Who I am.

I write about the landscape of grief, nature, and the wisdom of fools. The author of four books, my essays, poems, and reviews have been published in over 50 journals, including in the Huffington Post and Colorado Review. I’ve won the River Teeth Nonfiction Book Award, the Chautauqua and Literal Latte’s essay prizes, and my work has been nominated for four Pushcart Prizes and named a notable by Best American Essays. My account of hiking in Yosemite to deal with my wife’s death, Mountains of Light, was published by the University of Nebraska Press. http://www.markliebenow.com.

Saturday, August 13, 2016

Kindness of Cemeteries





I went over to the graveyard. … This grief had something in it of generosity, some nearness to joy. … This country would always be populated with presence and absences … the living and the dead.    

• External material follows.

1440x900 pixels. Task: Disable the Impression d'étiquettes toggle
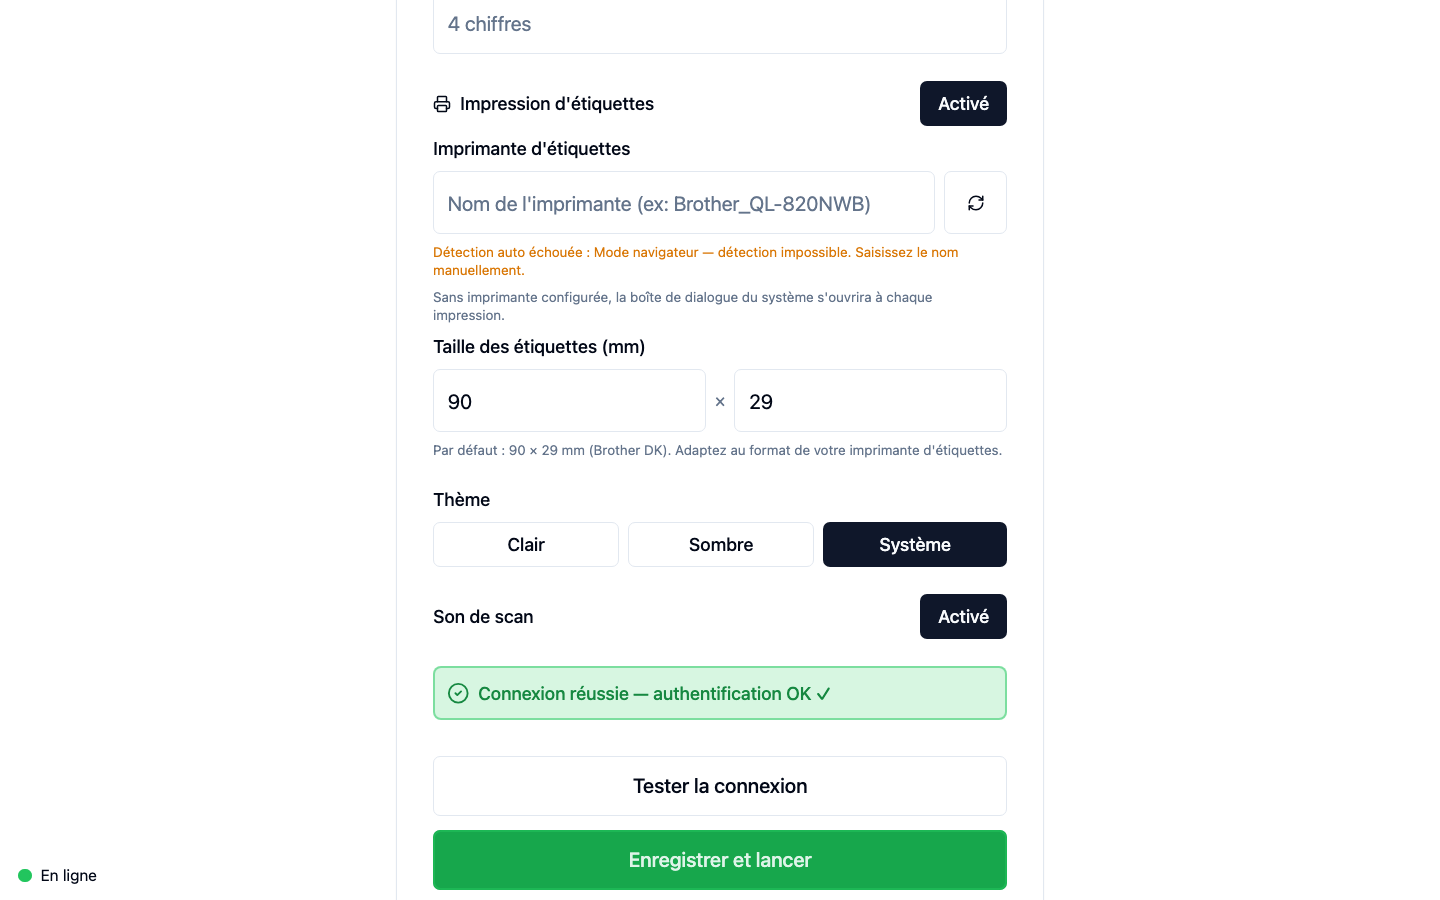[963, 103]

                                                Wendell Berry, Jayber Crow

Fingertips brush the rough stones and find names my eyes cannot. Faint chisel marks and lives have eroded to sand in this old part of the cemetery—syllables of Alpha and Omega. The beginning, the last. Reminders of what has been. Hope for what might come. Their bones now a paler shade of white. The cold, tattered scraps of sorrow drift on the wind. The knock, knock, knocking on Heaven’s door.

            Cemeteries reiterate for those who won’t pay attention that passing of breath will come to all, and bodies return to recumbent earth. 

            *
            On the knoll, my grandparents lay. I visit them when I’m in town, and find comfort in knowing that they will always be where I can find them. They died when they were old, the light having drawn back in their eyes, their movements slow and hesitant. I remember grandma’s concentration as she cooked and put up her jams and jellies, and grandpa sweating as he tended his large garden. They were always interested in hearing about our young lives when the family gathered around the dinner table. Their memories return because I am standing by their grave. There is kindness in this.

            *
            At Gethsemani Monastery in Kentucky, close to where Wendell Berry lives, Thomas Merton lies under a simple white cross in the monks’ cemetery. Berry sometimes came over to talk with Merton. When I was there, I sat by Merton’s grave, thrilled that his bones were only a few feet away. I’ve been inspired by his words for a long time, words about listening to the silence in the woods and the silence inside, calling me to be aware of the Presence.

            I felt close to him at his grave, and at the latch our hands both touched to open the gate as we left the monastery’s walled enclosure to walk in the woods. At night, as I watched stars drift overhead, I felt him sit down beside me, and look up to watch their great mystery. There is kindness in this.

            *
            My wife Evelyn has no headstone and no grave. She was cremated and her ashes scattered in places in nature dear to her. Some were taken by dear friends to Scotland where her ancestors lived. There are several places I can go to feel close to her. There is kindness in this.

            The places our loved ones rest are frontier’s last edge of shifting worlds, its crest the shoreline of the next. Memories of dear lives still etch our hearts; their lights slant angles of the afterlife.